Document text below:
It is known that the first osteosynthesis in Russia was performed back in 1805 by orthopedic surgeon E.O. Mukhin. This year marked the beginning of a more in-depth study of the method, improving surgical techniques, discovering new inventions for fixation, and modernizing old orthopedic structures. Many years of work by more than one generation of specialists, including the present, are devoted to the issue of increasing the efficiency of the operation and reducing the high number of unfavorable outcomes.

However, unfortunately, too high a percentage of unsatisfactory results still remains a relevant and serious problem, just as it was more than 200 years ago. The most common complications of osteosynthesis performed on the cervical part of the femur are:

  • non-union of bone fragments;
  • aseptic necrosis of the hip head;
  • infection, abscess of the wound area;
  • instability of fixation, separation of fragments;
  • formation of a false joint;
  • internal hemorrhage;
  • osteomyelitis of the femur;
  • congestive pneumonia, embolism;
  • deep vein thrombosis of the limb;
  • arthritis, arthrosis of the hip joint.

It is extremely important to minimize the risks of life-threatening and disability-threatening consequences and strictly adhere to the rehabilitation plan. The recovery program is prescribed by the surgeon and physical rehabilitation doctor. Specialists prescribe to their clients:

  • physical therapy, consisting of passive and active exercises, training on simulators to increase the tone of the muscles of the limb and all parts of the musculoskeletal system;
  • orthopedic regimen (gentle load on the sore leg, limitation of certain types of movements, movement on crutches, etc.);
  • breathing exercises to normalize and support the lungs;
  • physiotherapy (electrophoresis, ultrasound, magnetic therapy, etc.);
  • medicinal baths based on brine, hydrogen sulfide, pine needles, etc.;
  • paraffin wraps;
  • massage to improve local blood flow and lymph outflow, against edema, bedsores and pulmonary congestion;
  • swimming in the pool, aqua gymnastics, etc.
End of Document text.
* [Task set]:
**A)** Answer these questions from the osteosynthesis text:
(i) Who performed the first osteosynthesis in Russia, and in what year?
(ii) Which specialists prescribe the recovery program?
(iii) What three physiotherapy methods are named?
**B)** Proceed with the osteosynthesis text, picking up after its last sentence.
The data below:
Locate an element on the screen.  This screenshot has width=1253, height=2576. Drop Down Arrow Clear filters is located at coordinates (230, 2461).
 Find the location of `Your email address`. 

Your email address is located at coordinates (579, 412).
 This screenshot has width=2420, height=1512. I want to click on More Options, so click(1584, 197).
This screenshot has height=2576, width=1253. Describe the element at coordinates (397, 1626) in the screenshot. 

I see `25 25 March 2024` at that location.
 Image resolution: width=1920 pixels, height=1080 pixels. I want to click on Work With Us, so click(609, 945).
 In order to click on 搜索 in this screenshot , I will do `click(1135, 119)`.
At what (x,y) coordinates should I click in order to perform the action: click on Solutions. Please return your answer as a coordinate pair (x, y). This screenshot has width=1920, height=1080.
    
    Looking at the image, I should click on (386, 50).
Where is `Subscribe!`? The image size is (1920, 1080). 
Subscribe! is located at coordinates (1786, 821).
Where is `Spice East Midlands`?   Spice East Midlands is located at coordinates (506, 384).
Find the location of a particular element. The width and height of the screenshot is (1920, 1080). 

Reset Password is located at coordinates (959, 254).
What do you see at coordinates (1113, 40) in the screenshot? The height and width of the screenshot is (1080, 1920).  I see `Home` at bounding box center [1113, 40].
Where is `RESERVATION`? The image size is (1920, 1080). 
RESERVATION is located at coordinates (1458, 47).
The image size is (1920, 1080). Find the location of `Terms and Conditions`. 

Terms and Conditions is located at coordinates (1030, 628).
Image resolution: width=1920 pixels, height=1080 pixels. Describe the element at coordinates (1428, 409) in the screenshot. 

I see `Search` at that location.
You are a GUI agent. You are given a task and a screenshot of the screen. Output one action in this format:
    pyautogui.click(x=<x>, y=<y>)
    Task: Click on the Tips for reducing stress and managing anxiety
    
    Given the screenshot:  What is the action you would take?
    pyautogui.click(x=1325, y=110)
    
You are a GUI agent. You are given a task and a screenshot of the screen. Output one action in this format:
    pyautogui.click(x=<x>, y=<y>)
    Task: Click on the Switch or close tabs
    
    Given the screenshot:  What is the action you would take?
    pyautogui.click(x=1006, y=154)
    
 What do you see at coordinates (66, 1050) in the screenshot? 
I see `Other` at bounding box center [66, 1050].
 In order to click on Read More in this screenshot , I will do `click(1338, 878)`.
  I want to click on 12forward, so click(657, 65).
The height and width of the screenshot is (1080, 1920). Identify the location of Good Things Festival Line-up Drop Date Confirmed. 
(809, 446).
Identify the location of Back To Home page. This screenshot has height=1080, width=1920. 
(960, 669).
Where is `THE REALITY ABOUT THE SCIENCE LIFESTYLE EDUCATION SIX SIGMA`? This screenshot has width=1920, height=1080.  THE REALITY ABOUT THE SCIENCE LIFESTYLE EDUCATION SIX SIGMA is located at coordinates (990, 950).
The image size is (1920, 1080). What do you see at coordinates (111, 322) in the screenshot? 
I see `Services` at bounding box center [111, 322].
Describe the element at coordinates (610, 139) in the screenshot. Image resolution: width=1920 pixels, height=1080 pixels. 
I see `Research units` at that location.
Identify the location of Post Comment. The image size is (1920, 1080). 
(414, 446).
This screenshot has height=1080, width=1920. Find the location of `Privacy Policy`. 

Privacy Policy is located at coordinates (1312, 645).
End of The data.
* [Answers given]:
**A)**
(i) Orthopedic surgeon E.O. Mukhin, in 1805.
(ii) The surgeon and the physical rehabilitation doctor.
(iii) Electrophoresis, ultrasound and magnetic therapy.

**B)**
Full recovery takes approximately 12 months. It is by this time that the processes of regeneration and repair of bone tissue can be considered completely completed.

Technique of transosseous osteosynthesis

The method is suitable for helical fractures.
Screws and bolts are inserted into the body of the tubular bone in a transverse direction. Particular attention is paid to the size of the screws so that they protrude slightly beyond the bone tissue. In this case, the screw head strongly presses the injured bones, which has a positive effect on regeneration. If a sharp fracture line is clearly visible on the x-ray, it is recommended to use a round wire to tightly fasten the fragments. The surgeon carefully drills holes with a minimum diameter according to the markings, through which he pulls the wire. Removal of the wire is carried out immediately after the start of fusion (otherwise atrophic processes may start).